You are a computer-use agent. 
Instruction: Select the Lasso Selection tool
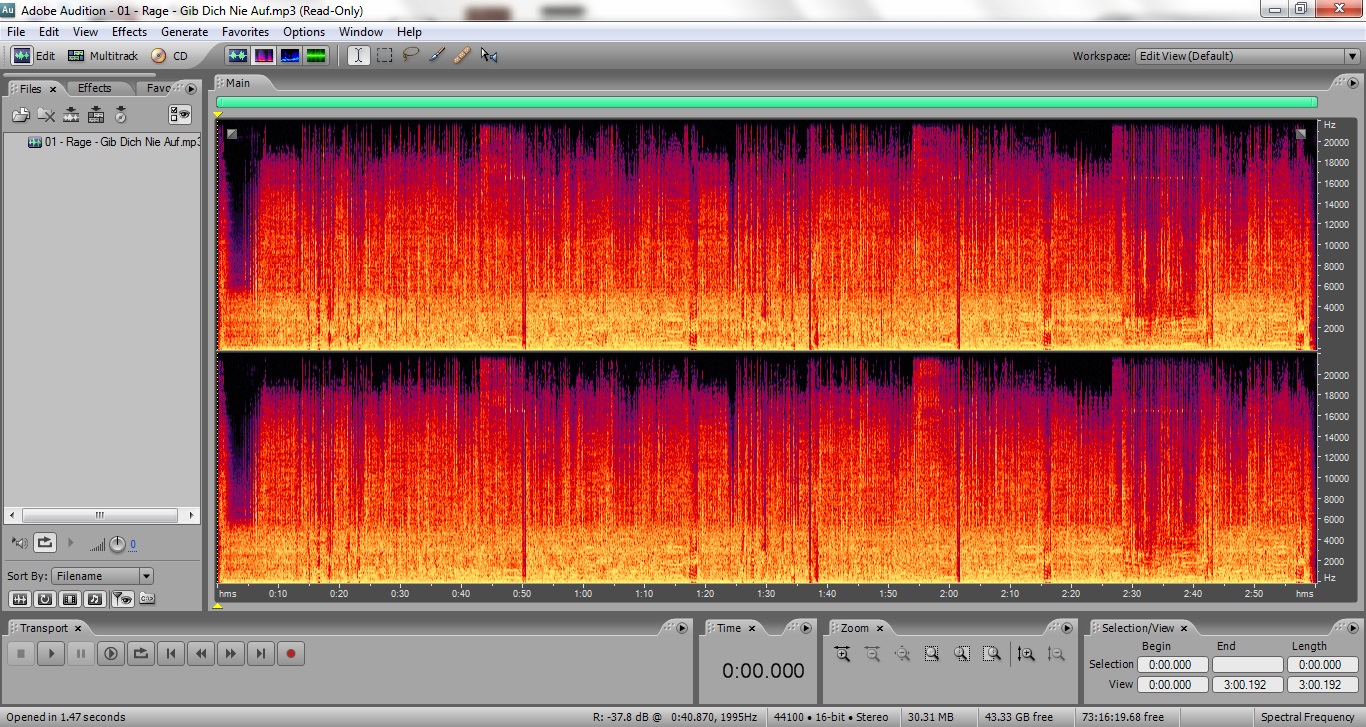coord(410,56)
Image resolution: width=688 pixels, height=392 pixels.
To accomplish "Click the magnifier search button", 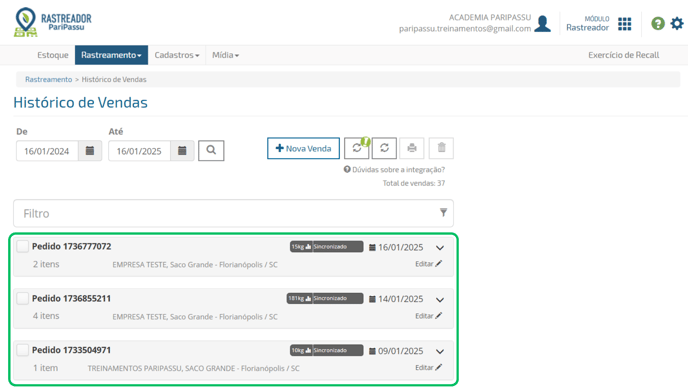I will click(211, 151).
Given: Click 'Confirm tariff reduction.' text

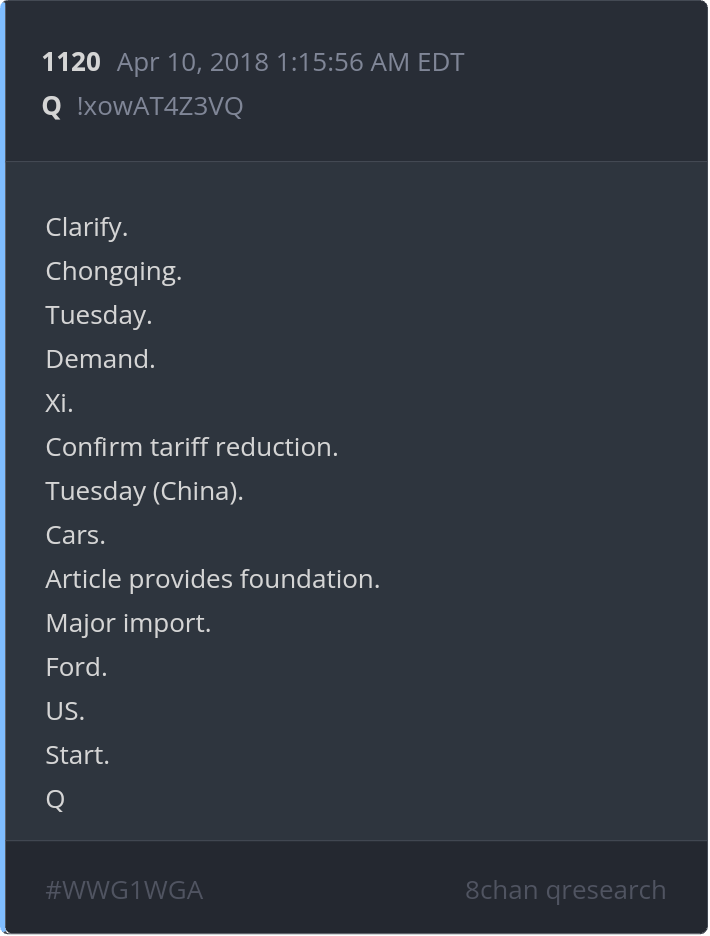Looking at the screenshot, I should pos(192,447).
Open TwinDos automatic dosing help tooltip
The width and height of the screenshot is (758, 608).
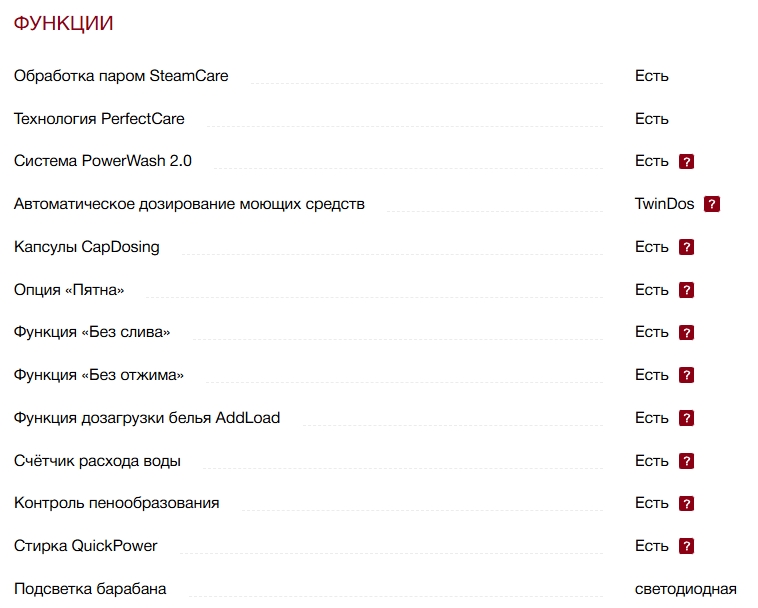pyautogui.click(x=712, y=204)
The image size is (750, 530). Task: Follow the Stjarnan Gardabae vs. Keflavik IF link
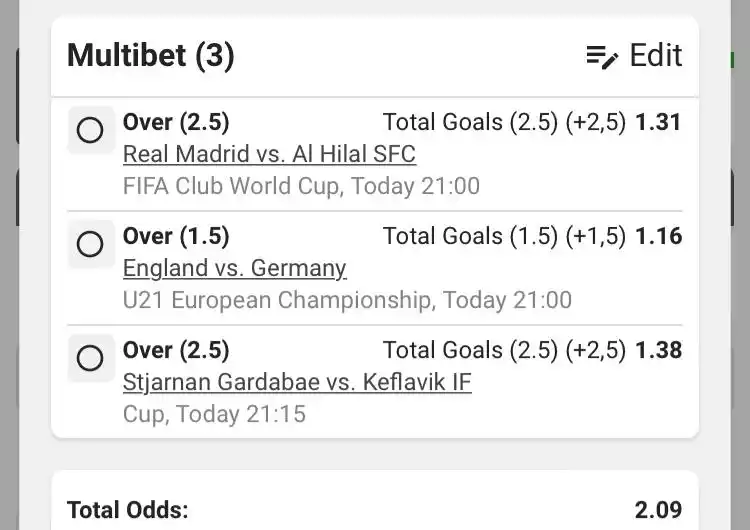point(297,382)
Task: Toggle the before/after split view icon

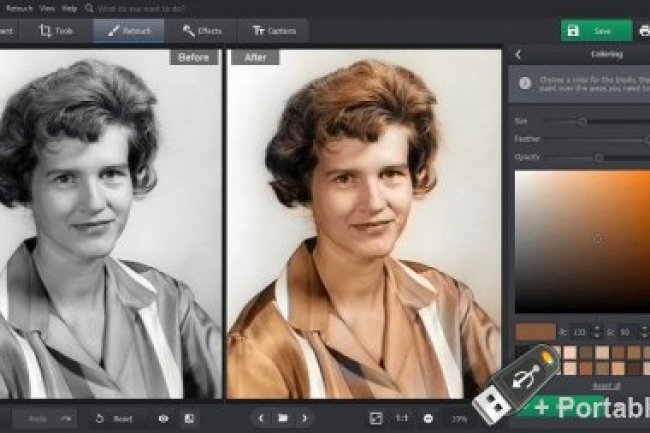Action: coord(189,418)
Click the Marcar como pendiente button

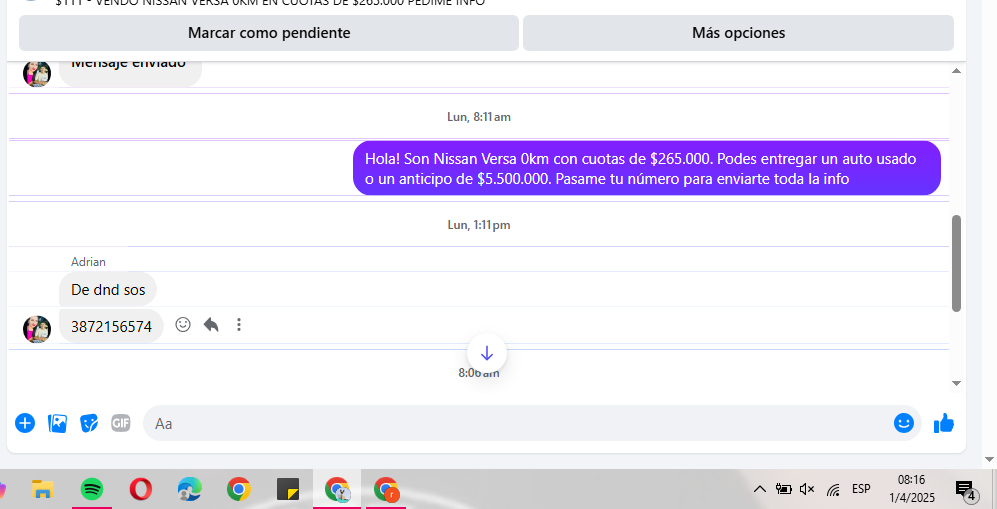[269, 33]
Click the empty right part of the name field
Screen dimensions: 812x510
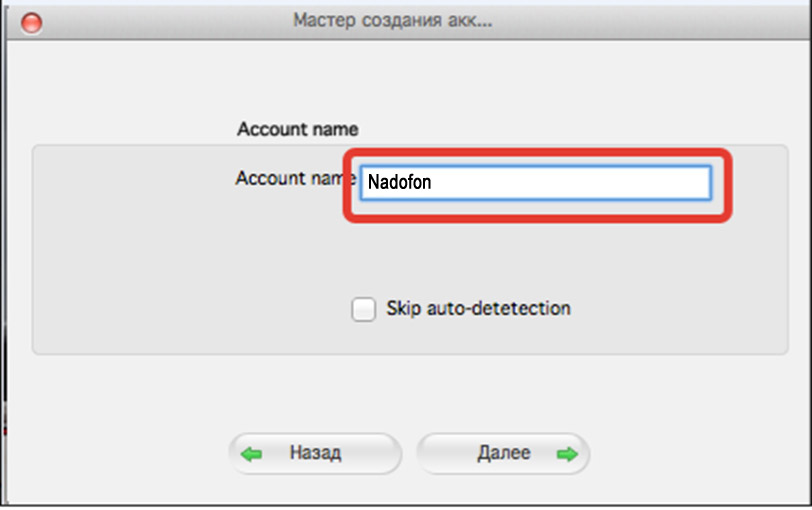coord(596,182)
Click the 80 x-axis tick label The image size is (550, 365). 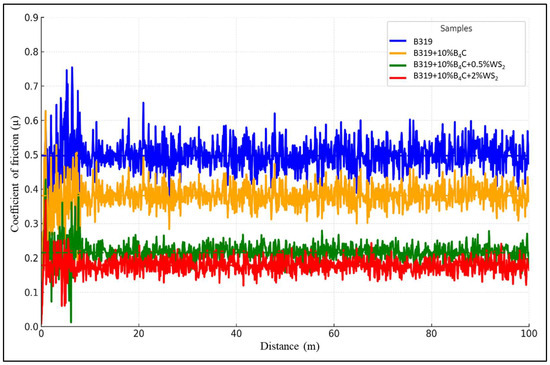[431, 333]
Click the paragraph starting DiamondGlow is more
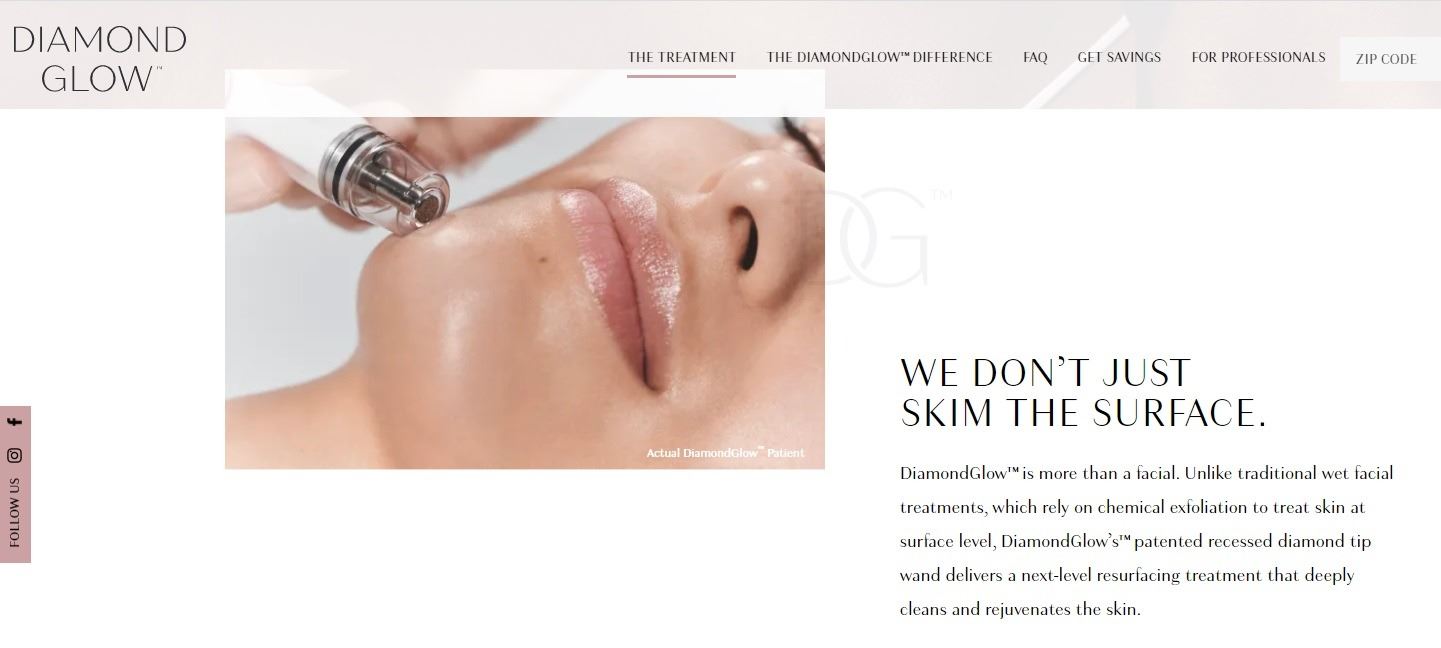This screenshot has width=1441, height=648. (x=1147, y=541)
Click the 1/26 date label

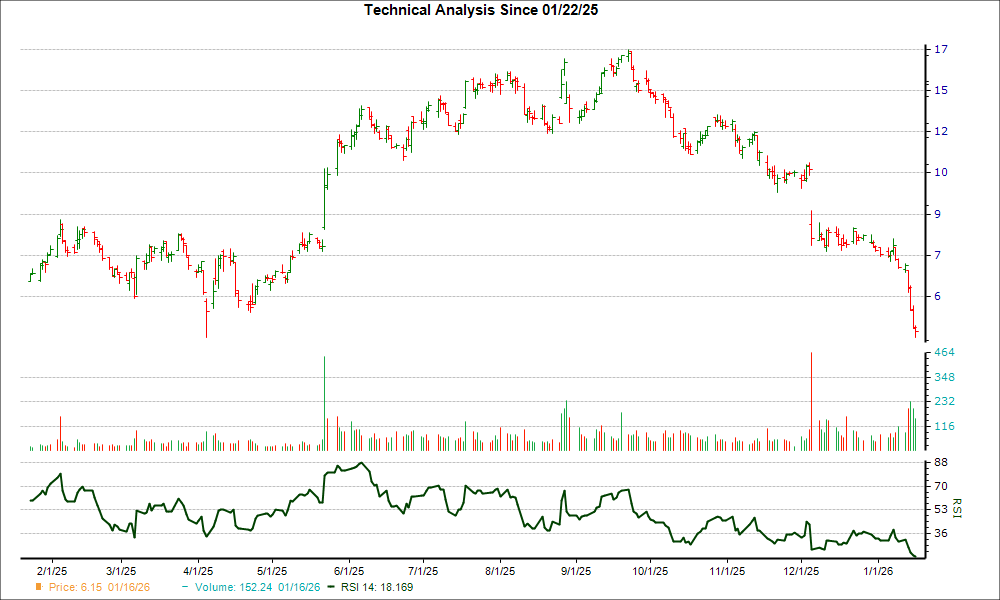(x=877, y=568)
****************************************
What the task asks → Drop the pictures, then transcribe the lines from the one containing "Click the paragraph" to the end of the data above, exactly and nothing more.

Written response →
Click the paragraph starting DiamondGlow is more
This screenshot has width=1441, height=648. (x=1147, y=541)
Click the 1/26 date label

(x=877, y=568)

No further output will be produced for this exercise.